Rybak argued that since the state controlled the various Minneapolis local sales taxes that would be used in stadium financing, that rendered inapplicable Minneapolis City Charter language concerning a required city referendum for stadium expenditures in excess of $10 million.
Downey countered that if the state controls these sales taxes, why does the city count them as part of its $150 million contribution toward the stadium?
Minneapolis has the same attitude toward local sales taxes collected in Minneapolis that the city of Edina would have toward local sales taxes collected in that city, Rybak answered.
Because Lanning, R-Moorhead, retained changes made to his stadium bill last week in the House House Government Operations and Elections Committee, a Minneapolis City Charter exemption, which was removed in that committee, is still out of the bill.
Rybak argued the provision wasn’t needed in the first place.
Another sharp questioner of the bill was Rep.

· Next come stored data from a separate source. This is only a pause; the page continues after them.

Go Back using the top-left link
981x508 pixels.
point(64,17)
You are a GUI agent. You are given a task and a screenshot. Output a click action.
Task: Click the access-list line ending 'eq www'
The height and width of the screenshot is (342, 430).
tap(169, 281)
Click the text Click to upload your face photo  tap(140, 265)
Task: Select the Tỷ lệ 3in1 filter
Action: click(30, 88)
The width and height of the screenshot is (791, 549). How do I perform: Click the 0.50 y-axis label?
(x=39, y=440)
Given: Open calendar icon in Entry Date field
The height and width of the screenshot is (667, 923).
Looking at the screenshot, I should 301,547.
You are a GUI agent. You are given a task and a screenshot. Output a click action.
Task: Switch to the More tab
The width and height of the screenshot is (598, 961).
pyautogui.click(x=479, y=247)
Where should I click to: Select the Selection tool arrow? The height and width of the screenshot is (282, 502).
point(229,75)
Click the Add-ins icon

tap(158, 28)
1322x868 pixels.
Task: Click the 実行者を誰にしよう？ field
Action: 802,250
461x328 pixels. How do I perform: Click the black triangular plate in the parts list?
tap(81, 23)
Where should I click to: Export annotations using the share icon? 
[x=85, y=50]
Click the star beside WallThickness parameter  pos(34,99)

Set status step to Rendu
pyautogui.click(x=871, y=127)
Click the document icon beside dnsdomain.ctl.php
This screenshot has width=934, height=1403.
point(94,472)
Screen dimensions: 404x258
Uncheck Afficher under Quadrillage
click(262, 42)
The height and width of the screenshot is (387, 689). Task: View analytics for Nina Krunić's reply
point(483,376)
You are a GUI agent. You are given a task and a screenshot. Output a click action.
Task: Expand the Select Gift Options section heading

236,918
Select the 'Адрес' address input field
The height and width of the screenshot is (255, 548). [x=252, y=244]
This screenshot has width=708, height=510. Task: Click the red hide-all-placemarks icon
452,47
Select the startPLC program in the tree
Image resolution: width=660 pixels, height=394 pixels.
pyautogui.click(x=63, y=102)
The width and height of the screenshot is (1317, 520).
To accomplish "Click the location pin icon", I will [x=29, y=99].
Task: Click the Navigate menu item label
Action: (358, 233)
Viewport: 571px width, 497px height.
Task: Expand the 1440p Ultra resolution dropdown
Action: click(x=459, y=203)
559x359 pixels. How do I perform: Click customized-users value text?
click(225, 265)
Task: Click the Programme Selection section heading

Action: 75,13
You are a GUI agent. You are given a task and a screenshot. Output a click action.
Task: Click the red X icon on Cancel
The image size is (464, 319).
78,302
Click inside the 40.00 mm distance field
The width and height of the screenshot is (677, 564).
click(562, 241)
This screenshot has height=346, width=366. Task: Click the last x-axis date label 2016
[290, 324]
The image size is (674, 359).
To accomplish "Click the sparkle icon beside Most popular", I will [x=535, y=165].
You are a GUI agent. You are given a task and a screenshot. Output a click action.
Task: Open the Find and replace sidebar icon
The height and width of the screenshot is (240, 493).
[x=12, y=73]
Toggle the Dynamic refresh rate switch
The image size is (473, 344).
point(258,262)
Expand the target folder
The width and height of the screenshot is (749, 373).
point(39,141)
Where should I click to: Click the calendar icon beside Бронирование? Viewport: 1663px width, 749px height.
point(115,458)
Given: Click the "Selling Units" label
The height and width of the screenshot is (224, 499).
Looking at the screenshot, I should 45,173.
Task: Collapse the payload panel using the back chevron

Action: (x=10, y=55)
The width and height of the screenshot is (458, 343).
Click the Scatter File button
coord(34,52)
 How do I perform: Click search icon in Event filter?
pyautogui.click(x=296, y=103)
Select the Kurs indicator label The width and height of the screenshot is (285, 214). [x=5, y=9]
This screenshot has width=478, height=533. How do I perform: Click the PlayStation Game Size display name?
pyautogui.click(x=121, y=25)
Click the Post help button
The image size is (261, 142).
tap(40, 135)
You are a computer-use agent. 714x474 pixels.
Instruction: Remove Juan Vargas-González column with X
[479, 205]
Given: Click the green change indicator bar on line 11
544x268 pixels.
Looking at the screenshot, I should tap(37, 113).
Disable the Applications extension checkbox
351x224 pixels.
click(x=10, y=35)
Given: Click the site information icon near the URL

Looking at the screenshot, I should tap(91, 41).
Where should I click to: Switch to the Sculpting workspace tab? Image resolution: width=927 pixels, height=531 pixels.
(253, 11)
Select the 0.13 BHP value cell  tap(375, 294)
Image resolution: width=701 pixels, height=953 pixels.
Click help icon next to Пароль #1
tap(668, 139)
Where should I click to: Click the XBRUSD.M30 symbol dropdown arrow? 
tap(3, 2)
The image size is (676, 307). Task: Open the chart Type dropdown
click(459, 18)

Tom Hackbarth, R-Cedar, who argued the projected electronic charitable gambling revenues the state looks to cover its $38 million a year stadium bonding debt service were essentially fictitious.
“It’s (debt service) going to be back on the State of Minnesota,” said Hackbarth, arguing there’s no real history of electronic charitable gambling on which estimates can be made.
The same hyper-skepticism that Hackbarth took toward electronic pull-tabs and bingo, Lanning argued, could be leveled against any form of gambling.
Hackbarth, a racino advocate, argued that wasn’t true at all.
Racino has a well documented revenue history, he argued.
“I just want to make it crystal clear what you’re voting for in this bill,” Hackbarth said.
Dayton Administration officials backed the estimates.
“The methodology was very careful,” Commissioner of Revenue Myron Frans said.
Similar expressions of confidence were voiced by others.
“What’s being proposed in Minnesota is a different apple,” said Minnesota Gambling Control Board Executive Director Tom Barrett to the experience with electronic charitable gambling experienced in Iowa.
Lanning noted that five “blink-on” provisions exist in his bill that could kick in extra revenue should projected gambling dollars fall short.
Several attempts were made in Ways and Means to amend the stadium bill.
The committee moved the stadium bill to the House floor without recommendation.
Lanning, in thanking the committee, spoke of having the up or down House floor vote on the legislation many people desire.
Dayton has been calling for such a vote for months.
The Senate Jobs and Economic Growth Committee was scheduled to hear Sen. Julie Rosen’s Vikings stadium legislation Tuesday.
That bill broke free of a Senate committee last Friday after being snared by a lack of votes for weeks.